Showing posts with label snakeflies. Show all posts
Showing posts with label snakeflies. Show all posts

Thursday, March 31, 2011

Agulla sp.

This is the fourth snakefly I've noticed around home in the past week. Last year I was surprised at how many snakeflies I found, when previously I'd maybe spot one or two a year. Now, I'm guessing they're fairly common from March to May. When I started Nature ID, I'd never have predicted that blogging would help me become more observant of what's around me. Plus, I'm a little more patient these days while taking photographs.

Sunday, May 2, 2010

snakefly ~ 05/02/10 ~ at home

snakefly

The Chinese calendar says it's the year of the tiger, but for me it's the year of the snakefly. I even saw one recently while I was in Oregon. Here I am prepping dinner and this guy is hanging on the kitchen window. Oy! I wonder what they eat.

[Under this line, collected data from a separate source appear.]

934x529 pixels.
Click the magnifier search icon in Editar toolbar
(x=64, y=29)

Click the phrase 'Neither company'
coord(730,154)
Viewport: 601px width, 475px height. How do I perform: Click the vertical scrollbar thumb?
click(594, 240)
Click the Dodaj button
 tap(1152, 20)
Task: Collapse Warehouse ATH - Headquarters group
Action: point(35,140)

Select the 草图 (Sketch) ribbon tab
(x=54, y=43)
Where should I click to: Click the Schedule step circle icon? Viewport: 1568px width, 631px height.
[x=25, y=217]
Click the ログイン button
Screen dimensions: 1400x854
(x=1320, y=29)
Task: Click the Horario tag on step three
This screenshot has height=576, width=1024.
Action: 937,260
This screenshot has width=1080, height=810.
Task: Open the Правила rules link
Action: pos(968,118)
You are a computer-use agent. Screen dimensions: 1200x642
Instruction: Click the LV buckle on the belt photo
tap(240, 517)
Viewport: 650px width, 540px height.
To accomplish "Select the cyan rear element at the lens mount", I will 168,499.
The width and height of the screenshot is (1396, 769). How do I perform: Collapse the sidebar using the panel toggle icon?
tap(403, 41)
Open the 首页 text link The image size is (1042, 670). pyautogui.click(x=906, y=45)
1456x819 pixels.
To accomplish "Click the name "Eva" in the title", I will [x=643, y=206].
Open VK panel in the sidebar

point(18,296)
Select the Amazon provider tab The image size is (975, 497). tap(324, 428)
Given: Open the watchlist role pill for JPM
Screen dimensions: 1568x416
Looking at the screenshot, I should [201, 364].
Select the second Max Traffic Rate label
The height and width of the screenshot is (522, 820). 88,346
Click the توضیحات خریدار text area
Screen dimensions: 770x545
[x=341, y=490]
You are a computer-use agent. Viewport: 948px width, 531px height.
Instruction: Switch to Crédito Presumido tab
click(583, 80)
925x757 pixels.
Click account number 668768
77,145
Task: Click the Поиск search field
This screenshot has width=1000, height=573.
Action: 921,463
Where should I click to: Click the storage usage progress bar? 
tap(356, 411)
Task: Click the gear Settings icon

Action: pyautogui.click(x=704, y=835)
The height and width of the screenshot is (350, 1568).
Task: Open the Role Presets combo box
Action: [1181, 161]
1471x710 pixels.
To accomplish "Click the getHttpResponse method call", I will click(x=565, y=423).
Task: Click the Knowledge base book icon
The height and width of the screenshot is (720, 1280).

ps 05/11/10 - Unbelievable, there's another snakefly on our balcony.

Wednesday, April 7, 2010

snakefly

He's baaaaaack! Looking in on me from the office window. Seriously, I doubt this is the same individual from March 11, 2010.

Thursday, March 11, 2010

snakefly
Agulla sp.
Order Neuroptera > Suborder Raphidiodea

Every spring I find at least one or two snakeflies resting in the early morning on our balcony. They never seem too eager to fly away; maybe it's chilly out for them or they're still groggy from a previous day's activities. I scooped this one up in my favorite flat container with plans to look at him under my dissecting scope and test whether a decent e-picture can be had through a scope lens. I kept him for a couple hours in the office until the sun came up, but he escaped through a miniscule hole in the container and promptly sat next to my computer. Unfortunately, the morning got away from me and I settled for taking a pic on a sheet of white paper as the sun was rising. I especially like the prehistoric-looking shadow in the second picture. I let him go, but by late afternoon, this fellow was back on the office window looking in on me when I returned to my computer.

Wikipedia says they are now in its own Order, but I'm old school and still consider it a neuropteran, aka nerve-winged insects. Jerry Powell and Charles Hogue state there are at least a dozen species in CA.

ps 04/07/10 - For a truth in advertising confession, the last pic was actually from the early morning (as evidenced by the direction of lighting) and not in the late afternoon. For a pic of another snakefly sighting, see today's post.

pss 03/25/11 - I spotted my first snake fly this year on our balcony today. Simply recording my observations.